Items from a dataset
----

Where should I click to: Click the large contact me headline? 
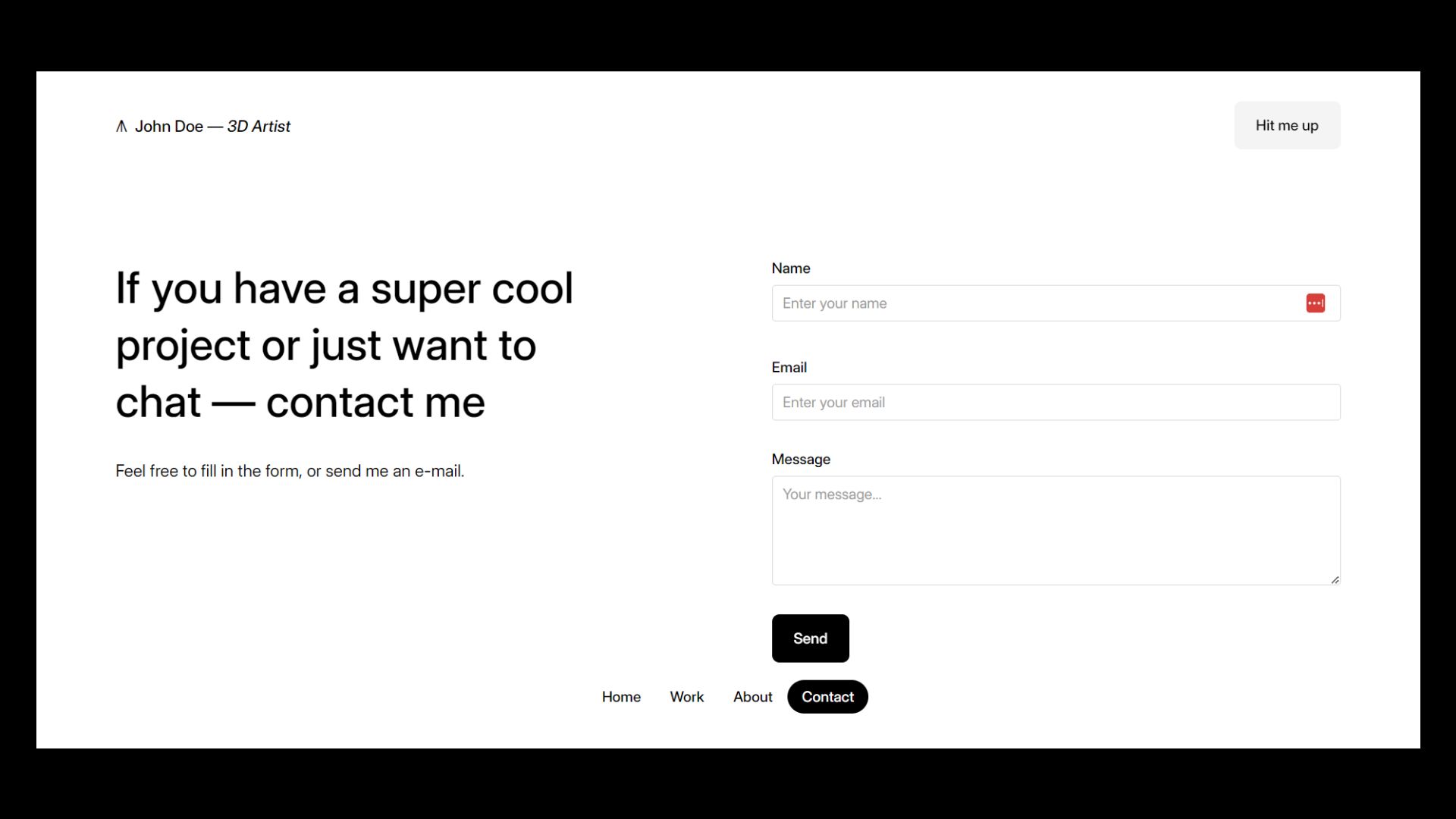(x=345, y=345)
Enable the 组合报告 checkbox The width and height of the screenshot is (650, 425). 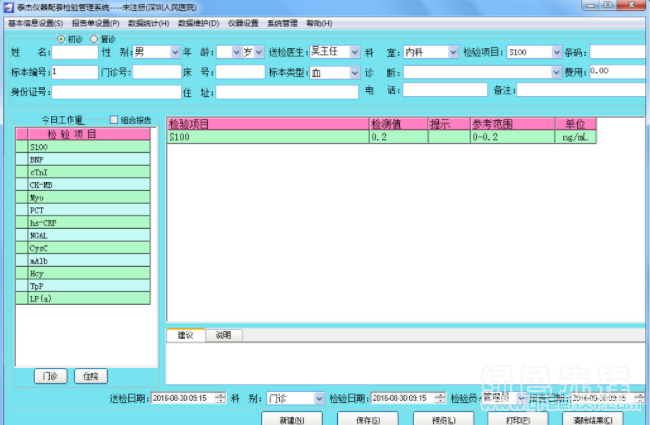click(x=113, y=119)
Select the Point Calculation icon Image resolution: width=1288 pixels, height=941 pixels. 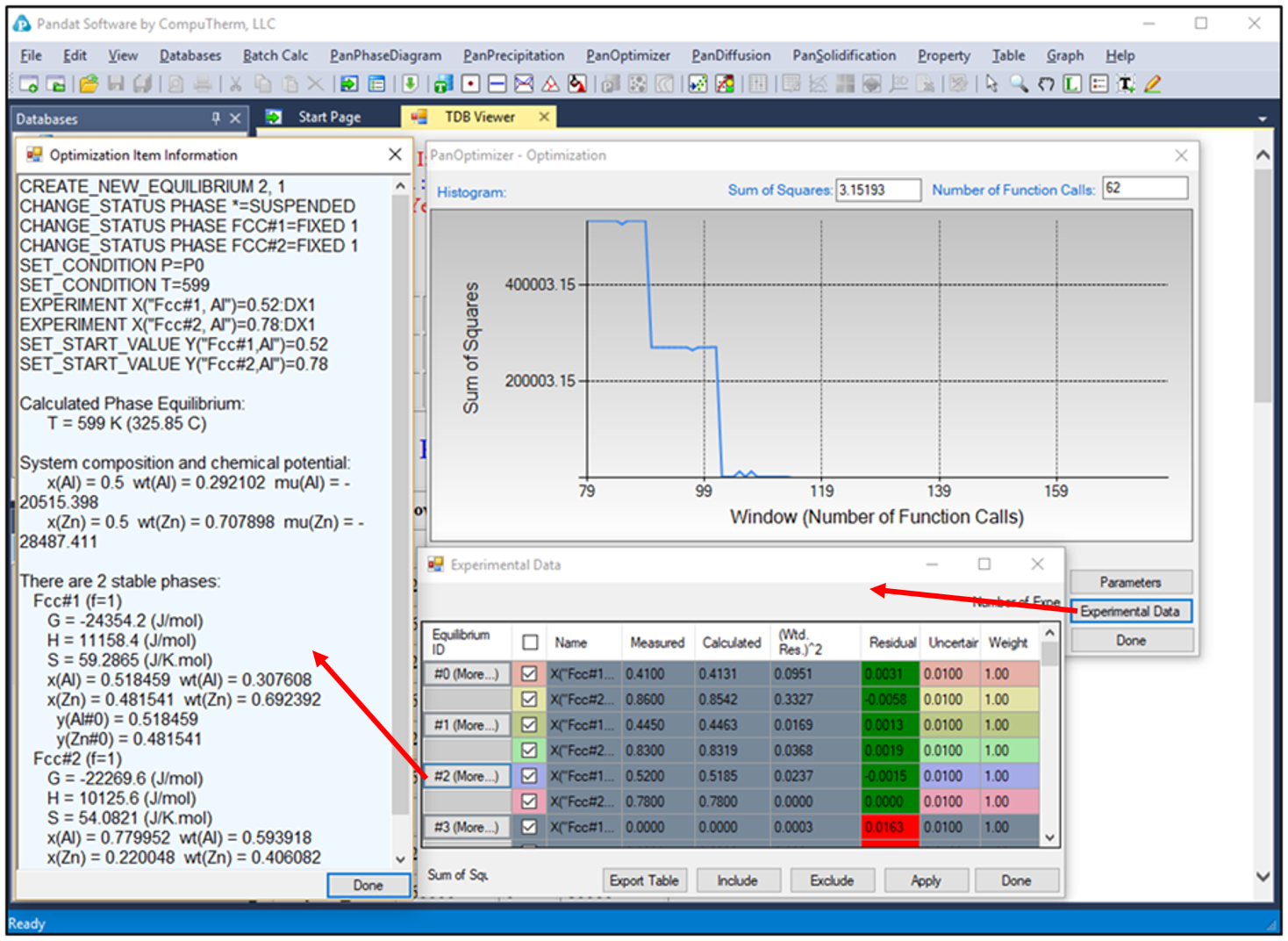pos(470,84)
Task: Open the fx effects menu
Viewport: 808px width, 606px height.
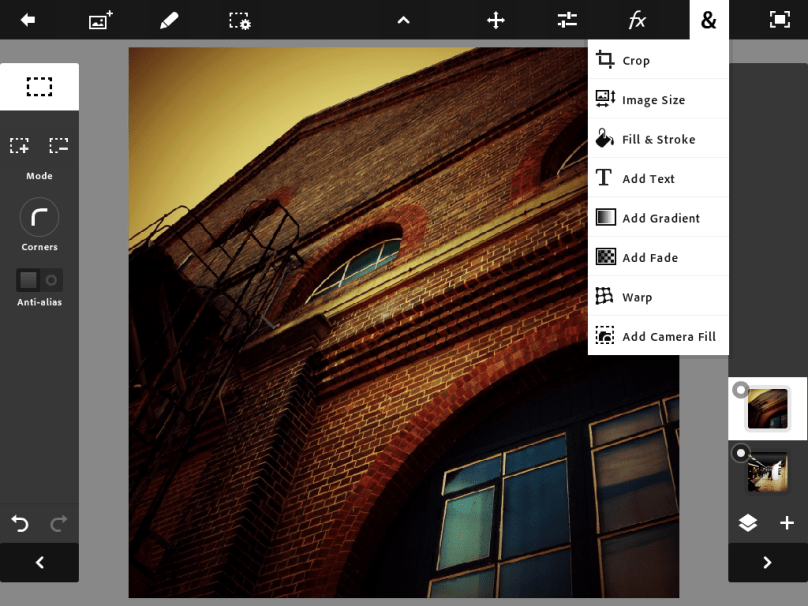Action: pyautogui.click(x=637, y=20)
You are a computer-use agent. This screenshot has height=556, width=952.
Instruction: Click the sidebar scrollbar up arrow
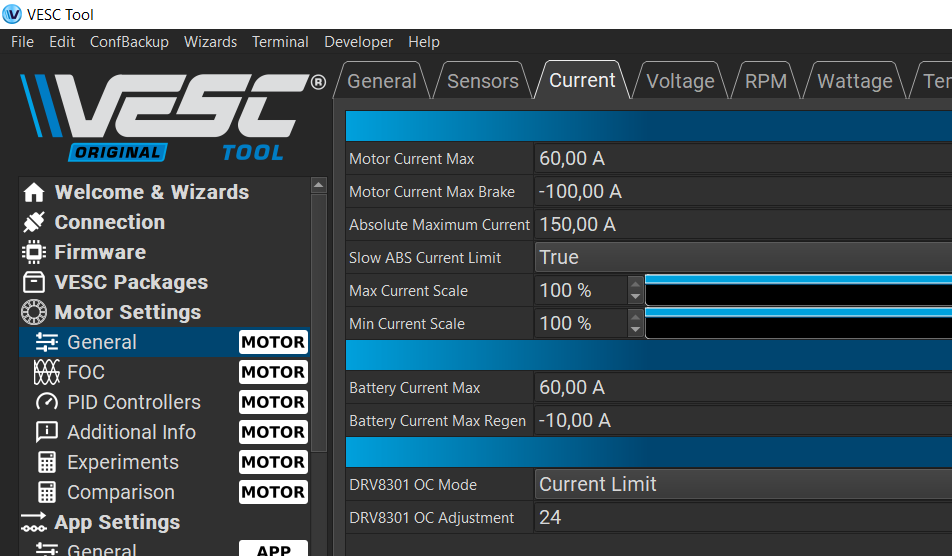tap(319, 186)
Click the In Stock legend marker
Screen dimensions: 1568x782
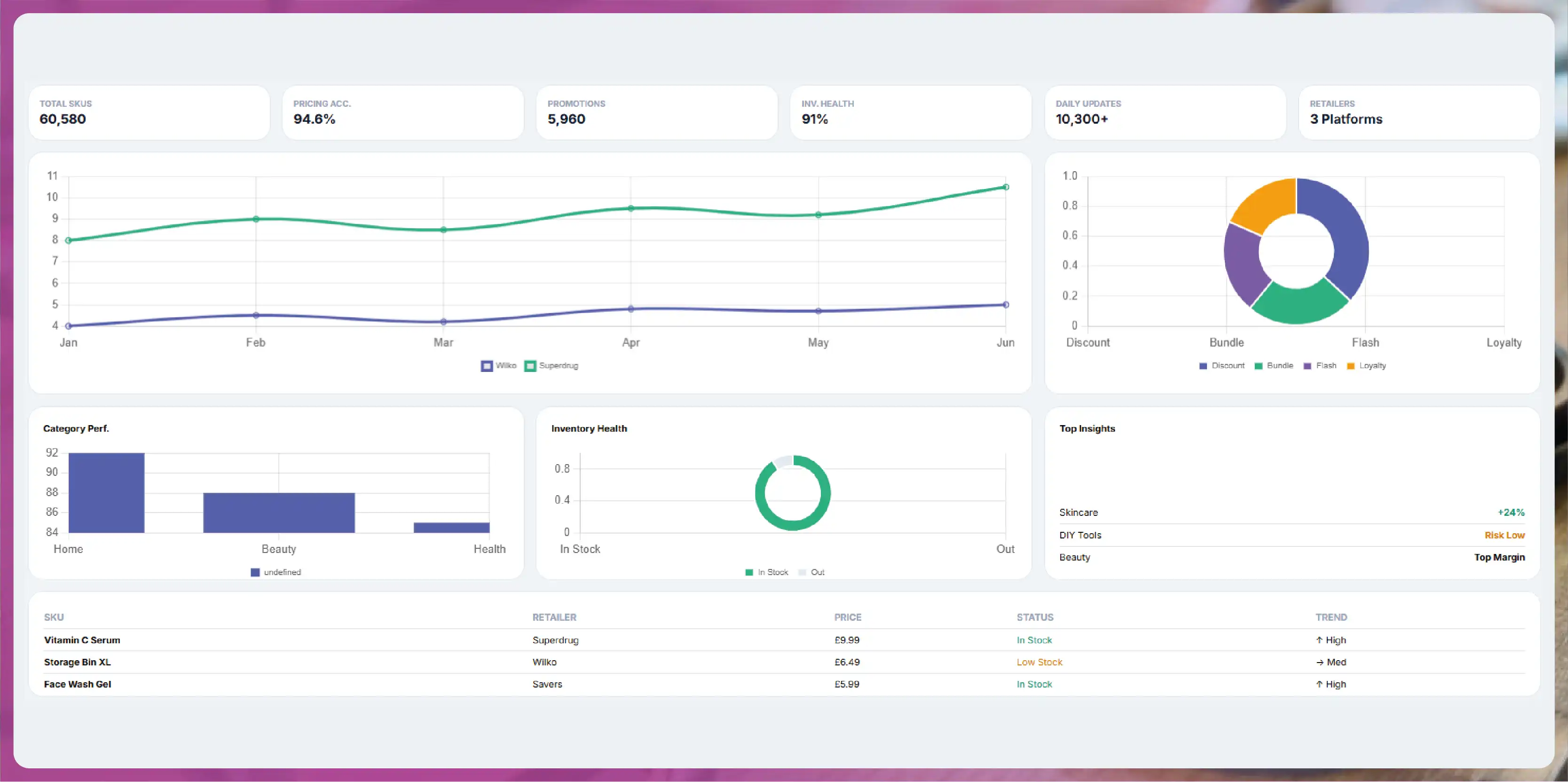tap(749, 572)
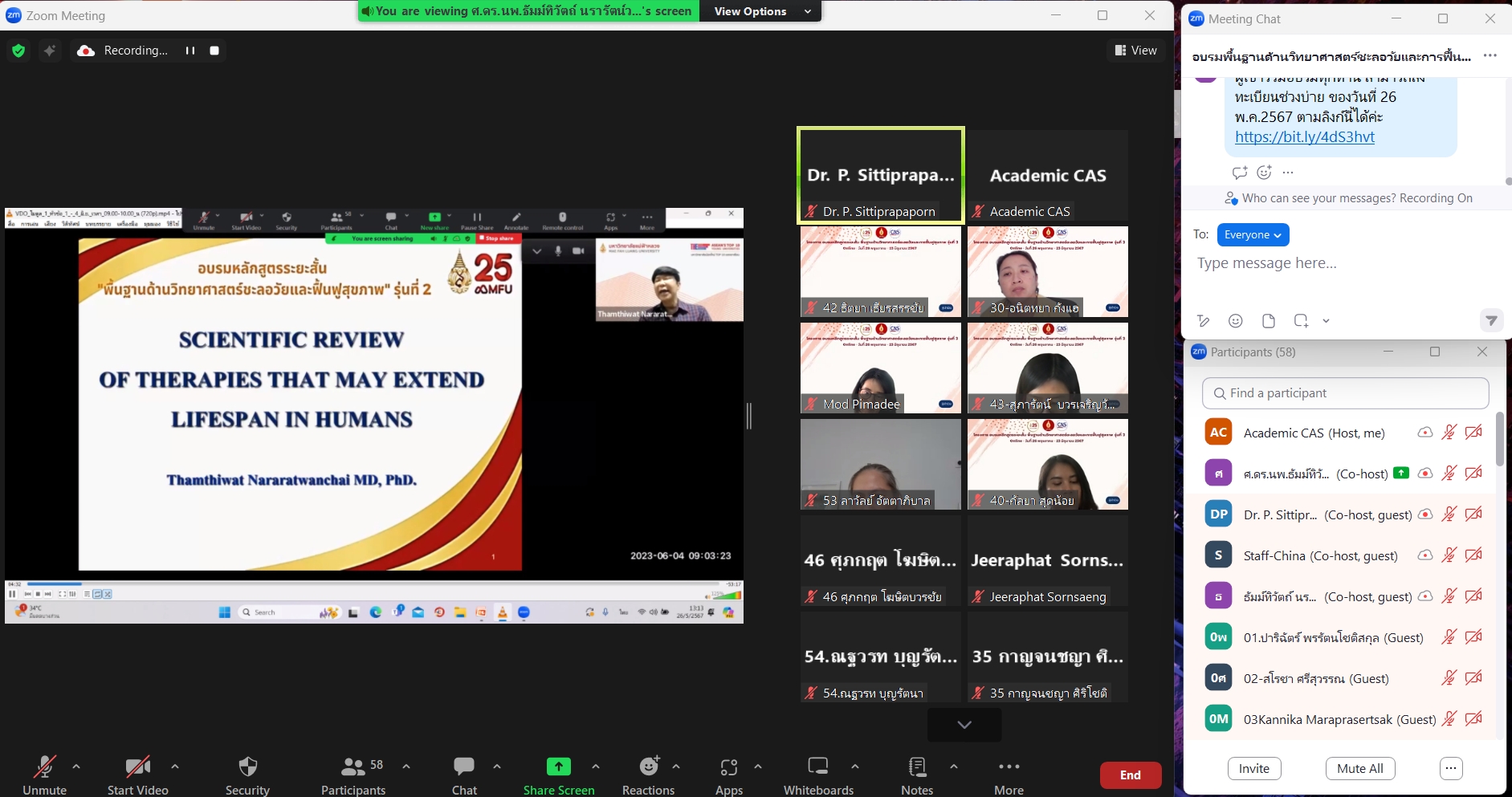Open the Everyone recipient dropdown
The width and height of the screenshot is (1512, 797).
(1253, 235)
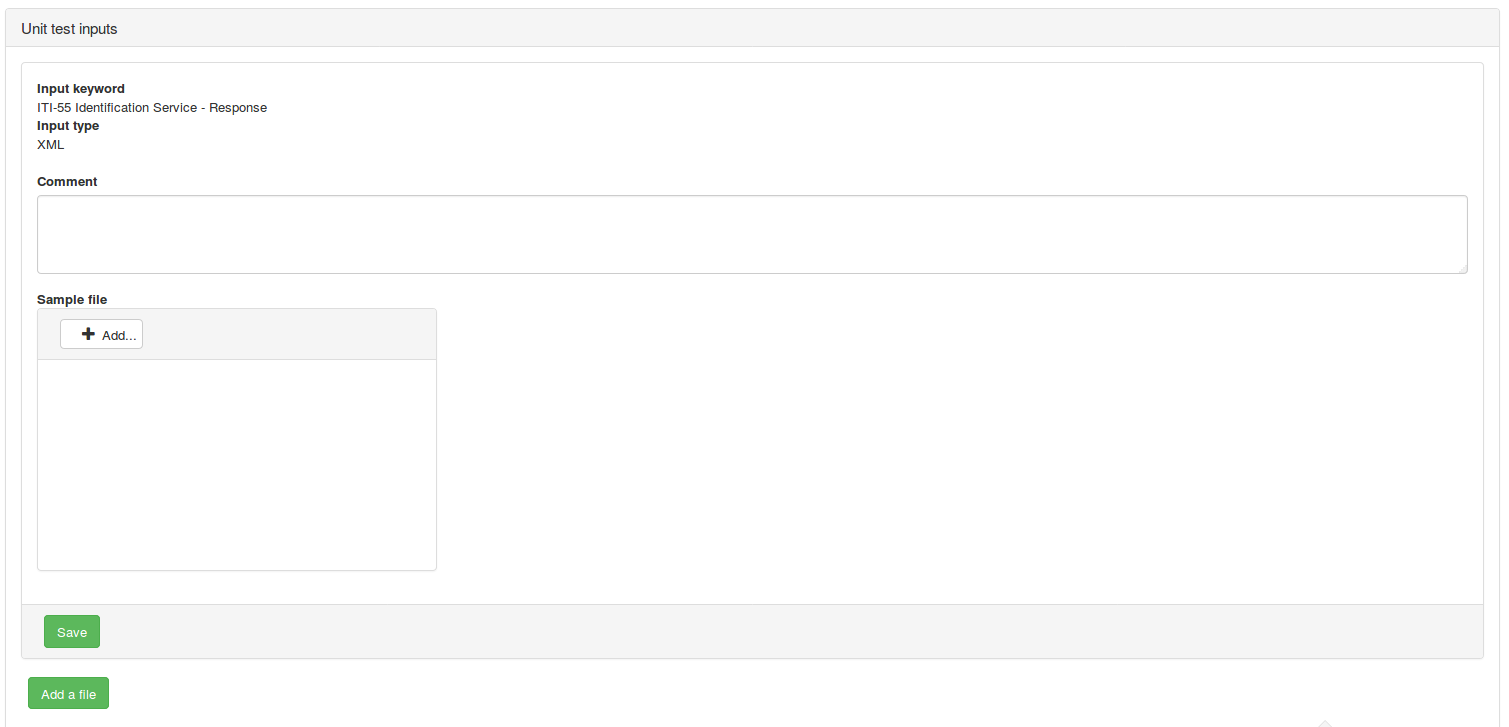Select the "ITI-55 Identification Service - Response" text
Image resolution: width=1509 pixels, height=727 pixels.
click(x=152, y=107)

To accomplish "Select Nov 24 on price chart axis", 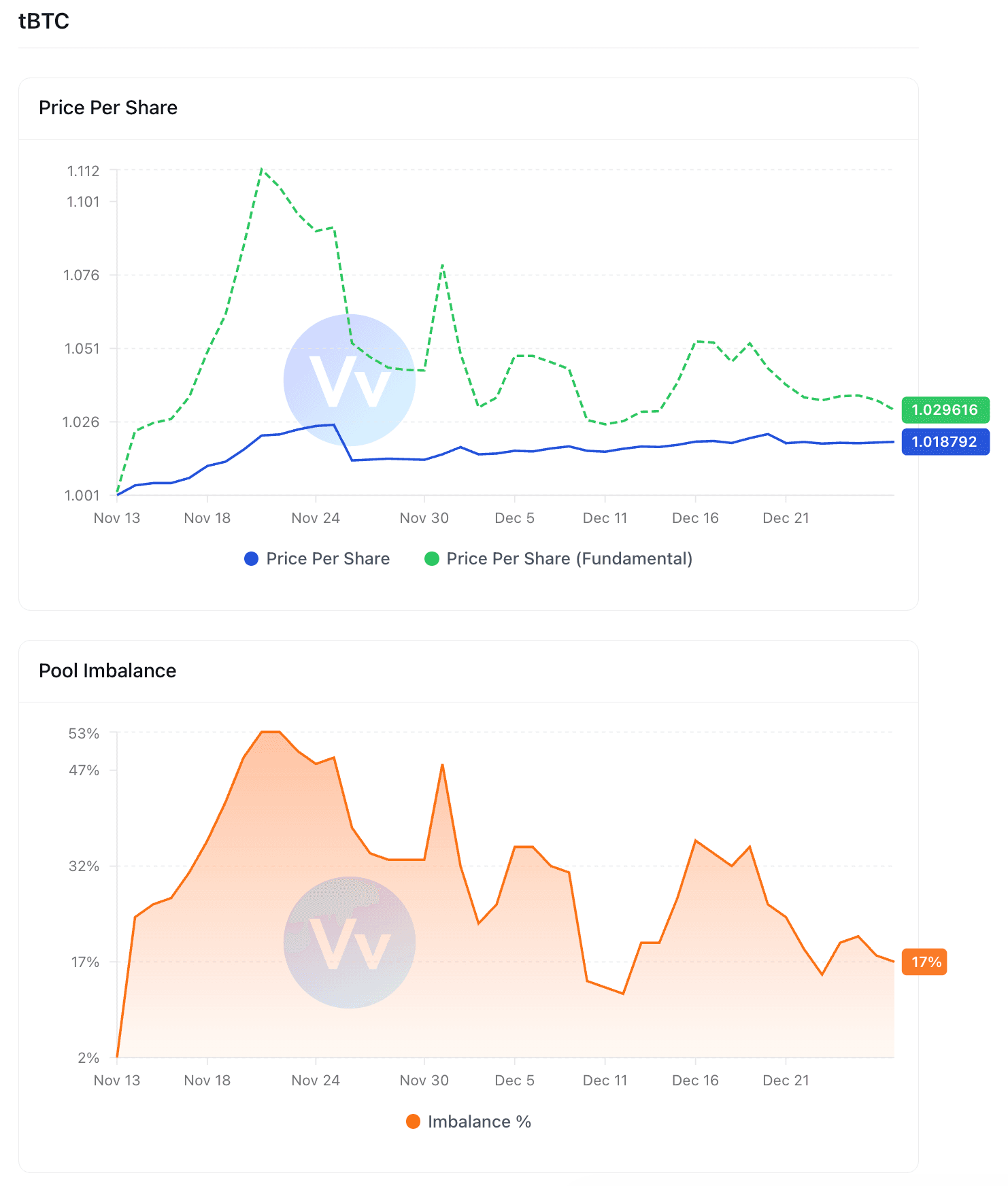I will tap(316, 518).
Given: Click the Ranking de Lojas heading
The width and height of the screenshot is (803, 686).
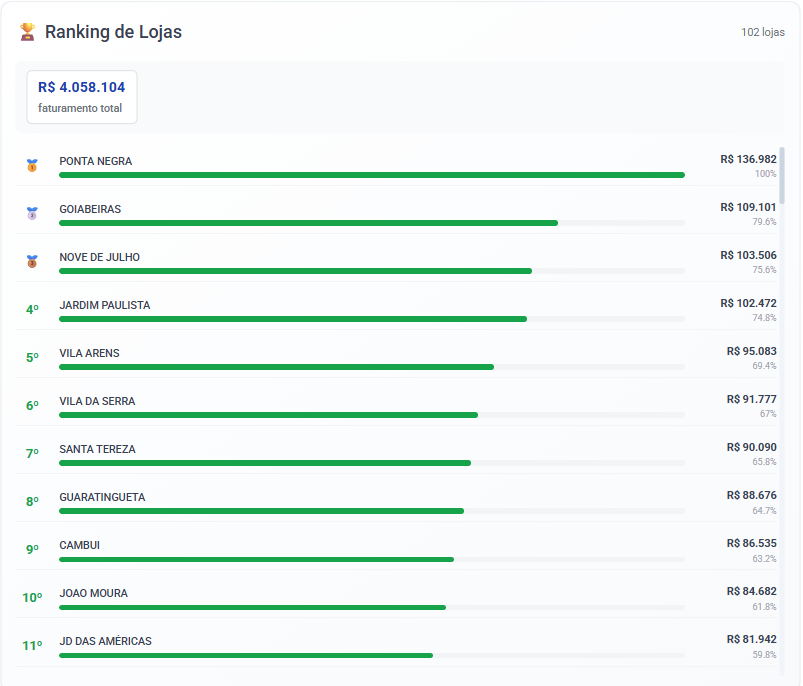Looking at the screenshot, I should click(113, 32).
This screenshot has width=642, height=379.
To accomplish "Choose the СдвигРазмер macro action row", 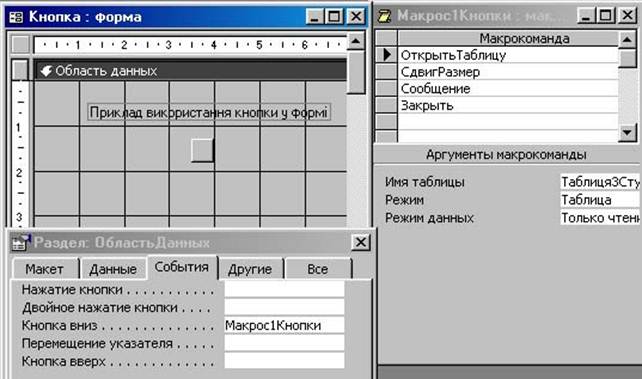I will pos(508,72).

----

Above are some records. Copy each of their lines that holds the string "This".

You are a computer-use agent. This screenshot has height=556, width=952.
This screenshot has width=642, height=379.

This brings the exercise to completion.